This year, DataTribe announced two winners of the 2021 Challenge. QuickCode.ai and ContraForce are both moving forward with the potential for $2 million in seed funding.

Read on about 2021 DataTribe Challenge winner, QuickCode.ai.

Q: Tell us about your backgrounds

Gary King, Co-Founder

Dr. Gary King is the Weatherhead University Professor at Harvard University (one of 25 with Harvard’s most distinguished faculty title). He also serves as Director of the Institute for Quantitative Social Science. An elected member of the National Academy of Sciences and winner of numerous awards and prizes for his research, teaching, software, and entrepreneurship, he and his research group develop and apply empirical methods in many areas of social science research.

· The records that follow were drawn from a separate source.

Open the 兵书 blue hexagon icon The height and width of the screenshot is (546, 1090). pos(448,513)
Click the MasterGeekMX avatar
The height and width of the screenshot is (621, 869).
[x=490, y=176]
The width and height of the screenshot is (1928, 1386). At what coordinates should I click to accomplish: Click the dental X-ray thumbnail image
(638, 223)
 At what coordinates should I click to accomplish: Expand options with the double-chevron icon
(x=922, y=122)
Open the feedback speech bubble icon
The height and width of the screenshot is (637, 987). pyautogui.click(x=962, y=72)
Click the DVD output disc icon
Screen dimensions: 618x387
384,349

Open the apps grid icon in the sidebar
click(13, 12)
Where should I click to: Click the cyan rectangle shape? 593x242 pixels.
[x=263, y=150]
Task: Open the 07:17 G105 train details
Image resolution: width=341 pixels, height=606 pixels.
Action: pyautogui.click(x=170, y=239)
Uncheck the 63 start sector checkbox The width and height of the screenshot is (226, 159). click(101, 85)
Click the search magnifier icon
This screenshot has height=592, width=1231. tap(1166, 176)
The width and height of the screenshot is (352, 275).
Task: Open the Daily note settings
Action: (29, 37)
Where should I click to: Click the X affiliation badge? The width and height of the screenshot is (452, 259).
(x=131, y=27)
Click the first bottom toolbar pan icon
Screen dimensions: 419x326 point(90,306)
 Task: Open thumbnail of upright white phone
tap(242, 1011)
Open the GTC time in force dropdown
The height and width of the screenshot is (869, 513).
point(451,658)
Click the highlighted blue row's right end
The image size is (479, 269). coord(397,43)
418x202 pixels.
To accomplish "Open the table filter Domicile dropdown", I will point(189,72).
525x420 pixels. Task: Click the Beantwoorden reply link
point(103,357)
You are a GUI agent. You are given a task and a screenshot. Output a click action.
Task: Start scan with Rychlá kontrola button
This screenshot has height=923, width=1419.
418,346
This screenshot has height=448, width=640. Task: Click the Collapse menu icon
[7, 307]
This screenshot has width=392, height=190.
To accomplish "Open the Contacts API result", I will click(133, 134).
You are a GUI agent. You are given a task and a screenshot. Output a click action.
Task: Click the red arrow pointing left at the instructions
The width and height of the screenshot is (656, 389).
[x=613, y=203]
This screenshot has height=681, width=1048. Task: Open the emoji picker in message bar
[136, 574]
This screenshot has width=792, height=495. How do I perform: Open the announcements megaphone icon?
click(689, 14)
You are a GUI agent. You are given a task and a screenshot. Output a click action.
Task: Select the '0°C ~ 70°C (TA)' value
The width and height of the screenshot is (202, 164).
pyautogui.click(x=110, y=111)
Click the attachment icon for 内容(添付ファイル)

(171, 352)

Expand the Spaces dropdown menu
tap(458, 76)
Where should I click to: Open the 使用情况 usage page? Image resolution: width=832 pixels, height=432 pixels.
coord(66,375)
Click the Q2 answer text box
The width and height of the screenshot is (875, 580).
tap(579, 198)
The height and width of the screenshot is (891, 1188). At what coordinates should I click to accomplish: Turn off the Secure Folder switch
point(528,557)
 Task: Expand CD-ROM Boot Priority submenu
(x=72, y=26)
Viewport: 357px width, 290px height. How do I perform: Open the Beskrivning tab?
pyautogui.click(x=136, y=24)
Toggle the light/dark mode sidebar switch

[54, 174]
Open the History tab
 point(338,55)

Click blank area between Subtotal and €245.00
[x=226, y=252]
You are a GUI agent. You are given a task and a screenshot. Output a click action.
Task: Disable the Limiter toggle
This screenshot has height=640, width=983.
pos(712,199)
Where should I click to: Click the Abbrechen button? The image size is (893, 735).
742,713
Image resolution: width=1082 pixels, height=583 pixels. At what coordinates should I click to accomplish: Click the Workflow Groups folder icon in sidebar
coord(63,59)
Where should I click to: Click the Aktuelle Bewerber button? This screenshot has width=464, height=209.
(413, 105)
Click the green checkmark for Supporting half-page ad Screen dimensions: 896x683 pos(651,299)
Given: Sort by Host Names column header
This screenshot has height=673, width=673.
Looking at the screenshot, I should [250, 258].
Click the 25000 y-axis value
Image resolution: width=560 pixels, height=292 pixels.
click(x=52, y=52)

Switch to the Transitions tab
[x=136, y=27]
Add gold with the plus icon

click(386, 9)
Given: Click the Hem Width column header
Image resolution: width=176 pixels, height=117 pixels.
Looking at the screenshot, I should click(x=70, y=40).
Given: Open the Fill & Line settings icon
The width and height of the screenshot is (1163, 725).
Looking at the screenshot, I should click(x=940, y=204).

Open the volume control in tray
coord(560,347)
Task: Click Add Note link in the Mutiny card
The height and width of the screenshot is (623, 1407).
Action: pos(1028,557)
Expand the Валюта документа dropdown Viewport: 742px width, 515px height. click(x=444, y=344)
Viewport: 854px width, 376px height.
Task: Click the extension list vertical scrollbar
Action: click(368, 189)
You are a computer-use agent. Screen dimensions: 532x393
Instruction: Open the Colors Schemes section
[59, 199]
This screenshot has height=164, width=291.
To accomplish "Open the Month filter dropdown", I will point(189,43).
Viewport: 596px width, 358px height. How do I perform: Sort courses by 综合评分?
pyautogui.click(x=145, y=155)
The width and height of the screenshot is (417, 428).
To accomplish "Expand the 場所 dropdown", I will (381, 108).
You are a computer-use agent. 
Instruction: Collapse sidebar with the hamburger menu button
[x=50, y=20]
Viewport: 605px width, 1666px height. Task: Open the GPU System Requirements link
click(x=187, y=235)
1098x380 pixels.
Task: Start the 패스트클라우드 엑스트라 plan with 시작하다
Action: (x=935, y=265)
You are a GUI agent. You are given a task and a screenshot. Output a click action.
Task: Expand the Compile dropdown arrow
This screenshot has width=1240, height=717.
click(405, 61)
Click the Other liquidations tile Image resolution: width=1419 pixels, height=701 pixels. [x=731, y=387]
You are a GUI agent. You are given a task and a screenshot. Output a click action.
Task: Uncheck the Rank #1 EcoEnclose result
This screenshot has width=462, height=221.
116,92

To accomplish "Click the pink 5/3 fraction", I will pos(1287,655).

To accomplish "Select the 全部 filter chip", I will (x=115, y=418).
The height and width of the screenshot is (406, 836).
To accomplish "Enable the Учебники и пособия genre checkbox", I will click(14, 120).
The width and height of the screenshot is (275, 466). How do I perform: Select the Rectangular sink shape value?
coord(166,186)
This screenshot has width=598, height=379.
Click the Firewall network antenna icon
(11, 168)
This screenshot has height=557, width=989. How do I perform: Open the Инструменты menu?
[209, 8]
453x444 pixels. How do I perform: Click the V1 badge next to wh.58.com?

Dr King is a co-founder and an inventor of the original technology for Crimson Hexagon (merged with Brandwatch, acquired by Cision), Learning Catalytics (acquired by Pearson), Perusall, Thresher, OpenScholar, and other firms. He has received 17 patents for these technologies. For more information, see GaryKing.org.

Becky Fair, Co-Founder

Ms. Fair is the CEO and cofounder of Thresher, a software company that combines unique data sets and machine learning to help decision makers in government and industry decode China, even when others intentionally manipulate the narrative. She spent a decade as a CIA officer in a variety of roles and brings a deep understanding of the intelligence community and program management within that community. She also has run her own management consulting practice for CEOs of mid-market companies. She started her career working in Russia at the International Finance Corporation, a division of the World Bank. She holds a BA from Middlebury College and an MBA from Dartmouth, graduating as a Tuck Scholar.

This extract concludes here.